Pixel coordinate grounding data:
• • • • • • •
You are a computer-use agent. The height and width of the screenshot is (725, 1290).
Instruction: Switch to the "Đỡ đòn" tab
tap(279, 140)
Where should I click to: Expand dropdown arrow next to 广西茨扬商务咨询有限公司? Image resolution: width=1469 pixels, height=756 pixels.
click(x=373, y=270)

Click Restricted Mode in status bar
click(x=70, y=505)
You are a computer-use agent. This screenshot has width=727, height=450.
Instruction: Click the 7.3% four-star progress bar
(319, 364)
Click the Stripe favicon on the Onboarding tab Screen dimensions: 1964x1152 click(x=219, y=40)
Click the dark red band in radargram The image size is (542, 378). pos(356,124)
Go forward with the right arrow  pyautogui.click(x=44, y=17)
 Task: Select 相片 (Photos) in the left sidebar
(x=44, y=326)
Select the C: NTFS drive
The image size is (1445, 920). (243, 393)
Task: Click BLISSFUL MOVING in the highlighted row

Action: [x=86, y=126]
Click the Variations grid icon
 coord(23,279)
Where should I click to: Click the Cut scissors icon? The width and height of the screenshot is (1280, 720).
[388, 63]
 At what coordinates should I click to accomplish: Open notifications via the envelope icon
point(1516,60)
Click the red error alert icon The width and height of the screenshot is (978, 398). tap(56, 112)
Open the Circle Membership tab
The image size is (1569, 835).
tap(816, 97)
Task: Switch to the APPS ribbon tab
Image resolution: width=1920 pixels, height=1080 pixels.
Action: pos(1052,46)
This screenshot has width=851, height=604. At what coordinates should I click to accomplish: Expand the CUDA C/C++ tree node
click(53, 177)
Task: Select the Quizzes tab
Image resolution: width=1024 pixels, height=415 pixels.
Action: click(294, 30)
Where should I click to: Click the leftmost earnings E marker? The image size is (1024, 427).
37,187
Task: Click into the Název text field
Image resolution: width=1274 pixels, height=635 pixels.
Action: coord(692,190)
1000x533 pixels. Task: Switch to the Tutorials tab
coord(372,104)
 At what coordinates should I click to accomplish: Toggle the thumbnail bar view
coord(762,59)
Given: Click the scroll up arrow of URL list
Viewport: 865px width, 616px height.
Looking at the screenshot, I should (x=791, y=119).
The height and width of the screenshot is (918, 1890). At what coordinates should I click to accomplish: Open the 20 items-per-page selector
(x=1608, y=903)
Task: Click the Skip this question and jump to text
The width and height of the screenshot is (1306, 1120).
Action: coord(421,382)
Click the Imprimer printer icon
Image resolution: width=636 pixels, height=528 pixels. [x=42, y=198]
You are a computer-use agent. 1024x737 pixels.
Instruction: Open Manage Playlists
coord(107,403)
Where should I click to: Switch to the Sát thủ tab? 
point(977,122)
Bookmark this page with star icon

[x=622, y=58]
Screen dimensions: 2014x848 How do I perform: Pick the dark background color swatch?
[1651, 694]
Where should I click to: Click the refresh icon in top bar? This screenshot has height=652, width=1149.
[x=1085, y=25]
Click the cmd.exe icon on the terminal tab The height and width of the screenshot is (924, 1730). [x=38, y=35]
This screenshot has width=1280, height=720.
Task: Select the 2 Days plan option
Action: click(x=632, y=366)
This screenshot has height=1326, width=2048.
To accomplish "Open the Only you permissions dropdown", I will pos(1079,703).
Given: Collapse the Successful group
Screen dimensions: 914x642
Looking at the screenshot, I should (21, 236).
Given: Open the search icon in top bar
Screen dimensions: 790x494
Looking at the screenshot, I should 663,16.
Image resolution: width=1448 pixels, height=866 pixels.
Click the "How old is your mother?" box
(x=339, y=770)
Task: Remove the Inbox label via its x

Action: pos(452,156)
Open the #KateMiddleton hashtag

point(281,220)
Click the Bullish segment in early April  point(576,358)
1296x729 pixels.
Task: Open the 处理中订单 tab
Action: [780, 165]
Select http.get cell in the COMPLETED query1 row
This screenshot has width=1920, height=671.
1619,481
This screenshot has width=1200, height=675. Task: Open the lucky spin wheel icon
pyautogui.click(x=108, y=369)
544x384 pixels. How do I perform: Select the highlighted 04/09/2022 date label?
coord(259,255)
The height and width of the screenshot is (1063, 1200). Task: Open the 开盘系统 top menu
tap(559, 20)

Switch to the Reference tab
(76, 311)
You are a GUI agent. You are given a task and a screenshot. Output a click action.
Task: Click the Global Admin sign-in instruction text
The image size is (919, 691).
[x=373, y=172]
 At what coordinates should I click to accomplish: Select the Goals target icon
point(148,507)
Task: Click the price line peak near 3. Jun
• • • • • • •
• _WHAT IS BEING ASKED_
List every line in the records above that contains the word "text".

• _RESULT_
Task: Click into the Název text field
Task: Click the Skip this question and jump to text
Task: Click the Global Admin sign-in instruction text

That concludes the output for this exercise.